As I work on my rough draft for my upper-level college creative nonfiction class, I find myself at this point, with all my ducks in a row, with a story I didn't think would ever reach this level of clarity. I'm absolutely, pleasantly shocked that I've almost hit my word count.
Not only that, I wrote the last paragraph and sat a moment after re-reading it, and I began to tear up. This topic has been something I have thought about for several years, and here it is written down on paper, in Microsoft Word, and it gave me hope. While everyone is working on personal essays, I guess I also did that with my piece because I'm crying as I type up my blog post.

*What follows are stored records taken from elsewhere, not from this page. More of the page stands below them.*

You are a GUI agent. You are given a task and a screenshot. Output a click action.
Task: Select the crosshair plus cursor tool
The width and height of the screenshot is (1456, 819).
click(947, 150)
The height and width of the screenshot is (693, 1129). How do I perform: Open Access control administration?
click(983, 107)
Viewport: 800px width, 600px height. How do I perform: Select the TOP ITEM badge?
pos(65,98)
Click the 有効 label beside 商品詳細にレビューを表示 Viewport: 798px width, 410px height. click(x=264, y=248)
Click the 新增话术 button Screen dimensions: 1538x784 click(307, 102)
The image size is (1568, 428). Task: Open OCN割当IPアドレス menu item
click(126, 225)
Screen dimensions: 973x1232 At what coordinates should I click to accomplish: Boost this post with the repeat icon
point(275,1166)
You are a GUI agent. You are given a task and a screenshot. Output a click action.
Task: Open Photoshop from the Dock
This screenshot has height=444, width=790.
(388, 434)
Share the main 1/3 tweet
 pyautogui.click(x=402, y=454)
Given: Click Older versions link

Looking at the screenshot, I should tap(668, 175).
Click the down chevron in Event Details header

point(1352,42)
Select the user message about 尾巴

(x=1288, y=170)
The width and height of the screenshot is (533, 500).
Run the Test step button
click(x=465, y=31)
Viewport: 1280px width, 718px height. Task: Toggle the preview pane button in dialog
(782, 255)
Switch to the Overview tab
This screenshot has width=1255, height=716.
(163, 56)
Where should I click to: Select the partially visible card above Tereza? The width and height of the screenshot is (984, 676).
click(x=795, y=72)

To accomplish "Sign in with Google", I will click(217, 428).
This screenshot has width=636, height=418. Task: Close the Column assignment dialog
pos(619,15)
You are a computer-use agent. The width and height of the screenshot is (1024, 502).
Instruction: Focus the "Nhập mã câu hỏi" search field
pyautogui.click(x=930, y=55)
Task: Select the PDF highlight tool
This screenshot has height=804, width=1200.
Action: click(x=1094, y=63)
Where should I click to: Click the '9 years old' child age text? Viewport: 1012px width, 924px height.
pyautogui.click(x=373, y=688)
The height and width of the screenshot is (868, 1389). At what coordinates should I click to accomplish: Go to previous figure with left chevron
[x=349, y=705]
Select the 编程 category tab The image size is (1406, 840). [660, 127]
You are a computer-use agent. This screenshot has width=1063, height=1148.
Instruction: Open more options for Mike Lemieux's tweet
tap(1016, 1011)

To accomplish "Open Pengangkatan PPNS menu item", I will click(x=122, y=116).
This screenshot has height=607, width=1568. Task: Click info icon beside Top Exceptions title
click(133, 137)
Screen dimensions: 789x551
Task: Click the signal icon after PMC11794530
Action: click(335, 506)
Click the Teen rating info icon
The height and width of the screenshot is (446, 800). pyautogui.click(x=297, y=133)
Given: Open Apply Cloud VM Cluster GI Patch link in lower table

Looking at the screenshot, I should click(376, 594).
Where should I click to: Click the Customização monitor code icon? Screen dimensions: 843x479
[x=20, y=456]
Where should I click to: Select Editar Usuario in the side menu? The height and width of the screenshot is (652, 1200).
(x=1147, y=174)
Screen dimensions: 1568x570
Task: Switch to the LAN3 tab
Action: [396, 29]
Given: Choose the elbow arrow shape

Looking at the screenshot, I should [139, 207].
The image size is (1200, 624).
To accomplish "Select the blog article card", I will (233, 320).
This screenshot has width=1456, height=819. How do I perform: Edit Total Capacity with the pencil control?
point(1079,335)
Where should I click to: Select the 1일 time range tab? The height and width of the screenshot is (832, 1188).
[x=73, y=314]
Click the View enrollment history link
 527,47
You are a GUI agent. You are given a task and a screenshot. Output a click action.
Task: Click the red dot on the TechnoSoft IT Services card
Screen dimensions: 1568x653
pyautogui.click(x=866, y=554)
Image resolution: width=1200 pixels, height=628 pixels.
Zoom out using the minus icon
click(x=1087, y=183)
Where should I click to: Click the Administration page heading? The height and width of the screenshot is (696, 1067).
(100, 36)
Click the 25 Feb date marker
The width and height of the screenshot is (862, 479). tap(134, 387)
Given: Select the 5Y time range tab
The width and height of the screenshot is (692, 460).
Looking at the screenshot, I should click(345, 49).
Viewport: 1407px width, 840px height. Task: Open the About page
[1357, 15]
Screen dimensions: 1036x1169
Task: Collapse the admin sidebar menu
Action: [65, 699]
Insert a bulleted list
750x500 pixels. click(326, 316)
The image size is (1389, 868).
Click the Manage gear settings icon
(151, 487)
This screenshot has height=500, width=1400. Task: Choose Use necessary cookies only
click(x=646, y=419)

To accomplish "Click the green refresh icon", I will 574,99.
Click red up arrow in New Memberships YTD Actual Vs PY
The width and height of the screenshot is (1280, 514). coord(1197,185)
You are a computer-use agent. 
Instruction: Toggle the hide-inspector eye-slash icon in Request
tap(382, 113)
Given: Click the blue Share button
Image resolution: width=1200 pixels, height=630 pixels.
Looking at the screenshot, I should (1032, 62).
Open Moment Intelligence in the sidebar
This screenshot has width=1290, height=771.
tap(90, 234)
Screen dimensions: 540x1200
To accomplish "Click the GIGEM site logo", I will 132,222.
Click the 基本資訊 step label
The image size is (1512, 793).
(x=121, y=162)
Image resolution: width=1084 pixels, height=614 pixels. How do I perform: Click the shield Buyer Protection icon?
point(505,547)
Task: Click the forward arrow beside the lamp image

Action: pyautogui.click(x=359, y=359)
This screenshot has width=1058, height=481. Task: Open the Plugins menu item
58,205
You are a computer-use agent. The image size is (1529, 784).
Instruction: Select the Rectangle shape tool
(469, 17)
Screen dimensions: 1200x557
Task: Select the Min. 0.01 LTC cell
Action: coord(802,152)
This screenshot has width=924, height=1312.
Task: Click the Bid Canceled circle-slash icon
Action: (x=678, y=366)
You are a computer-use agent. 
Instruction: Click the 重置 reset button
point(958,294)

"The Creativity of Tortured Poets" is the embodiment of the hope I've been searching for my entire life.
I want to share a sliver of what I wrote because it punched me right in the feels:
(On being a writer) It's a solitary career choice, with long nights
staring at your blinking cursor and wondering why words make zero sense. At the
end of every wordless night, it's a choice we make to suffer with our art and
our creativity. With that suffrage, we come to find that creating is something we simply suffer with, in the name of art; no, it's something we hold
on to with both hands as it transports us to worlds unknown. It heals the past
hurts that haunt the pages of text we bleed, in the name of our craft, for the
hope of better days and for others, just like us, who read our words and feel
that tiny spark of understanding we once felt long ago that started our hunger for
understanding.
For being truly understood.
And what is creativity, if not the extension of our trying to be understood?